Return the records verbatim.

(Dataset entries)
_____
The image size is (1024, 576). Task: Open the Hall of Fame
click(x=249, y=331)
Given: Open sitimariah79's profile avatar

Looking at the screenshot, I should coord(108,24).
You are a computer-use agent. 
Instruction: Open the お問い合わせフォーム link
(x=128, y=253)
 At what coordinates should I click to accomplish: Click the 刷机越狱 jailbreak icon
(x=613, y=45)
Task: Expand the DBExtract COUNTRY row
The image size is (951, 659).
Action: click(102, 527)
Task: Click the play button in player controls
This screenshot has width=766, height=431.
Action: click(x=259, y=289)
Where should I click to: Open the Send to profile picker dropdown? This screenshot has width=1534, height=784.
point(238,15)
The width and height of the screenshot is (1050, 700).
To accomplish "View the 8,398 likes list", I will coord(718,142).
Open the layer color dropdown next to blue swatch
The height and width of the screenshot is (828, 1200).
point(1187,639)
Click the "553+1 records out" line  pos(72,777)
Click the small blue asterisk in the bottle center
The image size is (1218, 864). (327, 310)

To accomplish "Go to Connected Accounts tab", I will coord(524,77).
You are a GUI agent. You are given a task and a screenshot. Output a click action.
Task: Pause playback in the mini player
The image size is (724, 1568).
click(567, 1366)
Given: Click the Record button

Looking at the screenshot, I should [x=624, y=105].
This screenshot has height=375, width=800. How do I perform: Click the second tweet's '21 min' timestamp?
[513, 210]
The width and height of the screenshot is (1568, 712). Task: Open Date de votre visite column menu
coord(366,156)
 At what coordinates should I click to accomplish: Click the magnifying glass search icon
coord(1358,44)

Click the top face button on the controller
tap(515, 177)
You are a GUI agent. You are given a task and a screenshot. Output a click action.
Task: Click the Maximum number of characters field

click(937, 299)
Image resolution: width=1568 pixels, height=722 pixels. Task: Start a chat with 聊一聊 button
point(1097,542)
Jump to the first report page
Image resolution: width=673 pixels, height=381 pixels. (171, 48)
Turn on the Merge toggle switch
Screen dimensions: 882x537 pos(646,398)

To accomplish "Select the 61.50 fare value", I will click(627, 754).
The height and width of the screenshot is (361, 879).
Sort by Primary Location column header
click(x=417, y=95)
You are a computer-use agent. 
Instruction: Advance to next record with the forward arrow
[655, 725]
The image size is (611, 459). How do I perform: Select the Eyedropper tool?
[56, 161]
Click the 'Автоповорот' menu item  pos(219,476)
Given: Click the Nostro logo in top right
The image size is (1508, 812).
_____
* [RESULT]:
The image size is (1024, 576). Task: Open the Hall of Fame
click(x=249, y=331)
Given: Open sitimariah79's profile avatar

Looking at the screenshot, I should coord(108,24).
You are a computer-use agent. 
Instruction: Open the お問い合わせフォーム link
(x=128, y=253)
 At what coordinates should I click to accomplish: Click the 刷机越狱 jailbreak icon
(x=613, y=45)
Task: Expand the DBExtract COUNTRY row
The image size is (951, 659).
Action: click(102, 527)
Task: Click the play button in player controls
This screenshot has width=766, height=431.
Action: click(x=259, y=289)
Where should I click to: Open the Send to profile picker dropdown? This screenshot has width=1534, height=784.
point(238,15)
The width and height of the screenshot is (1050, 700).
To accomplish "View the 8,398 likes list", I will coord(718,142).
Open the layer color dropdown next to blue swatch
The height and width of the screenshot is (828, 1200).
point(1187,639)
Click the "553+1 records out" line  pos(72,777)
Click the small blue asterisk in the bottle center
The image size is (1218, 864). (327, 310)

To accomplish "Go to Connected Accounts tab", I will coord(524,77).
You are a GUI agent. You are given a task and a screenshot. Output a click action.
Task: Pause playback in the mini player
The image size is (724, 1568).
click(567, 1366)
Given: Click the Record button

Looking at the screenshot, I should [x=624, y=105].
This screenshot has height=375, width=800. How do I perform: Click the second tweet's '21 min' timestamp?
[513, 210]
The width and height of the screenshot is (1568, 712). Task: Open Date de votre visite column menu
coord(366,156)
 At what coordinates should I click to accomplish: Click the magnifying glass search icon
coord(1358,44)

Click the top face button on the controller
tap(515, 177)
You are a GUI agent. You are given a task and a screenshot. Output a click action.
Task: Click the Maximum number of characters field

click(937, 299)
Image resolution: width=1568 pixels, height=722 pixels. Task: Start a chat with 聊一聊 button
point(1097,542)
Jump to the first report page
Image resolution: width=673 pixels, height=381 pixels. (171, 48)
Turn on the Merge toggle switch
Screen dimensions: 882x537 pos(646,398)

To accomplish "Select the 61.50 fare value", I will click(627, 754).
The height and width of the screenshot is (361, 879).
Sort by Primary Location column header
click(x=417, y=95)
You are a computer-use agent. 
Instruction: Advance to next record with the forward arrow
[655, 725]
The image size is (611, 459). How do I perform: Select the Eyedropper tool?
[56, 161]
Click the 'Автоповорот' menu item  pos(219,476)
Given: Click the Nostro logo in top right
The image size is (1508, 812).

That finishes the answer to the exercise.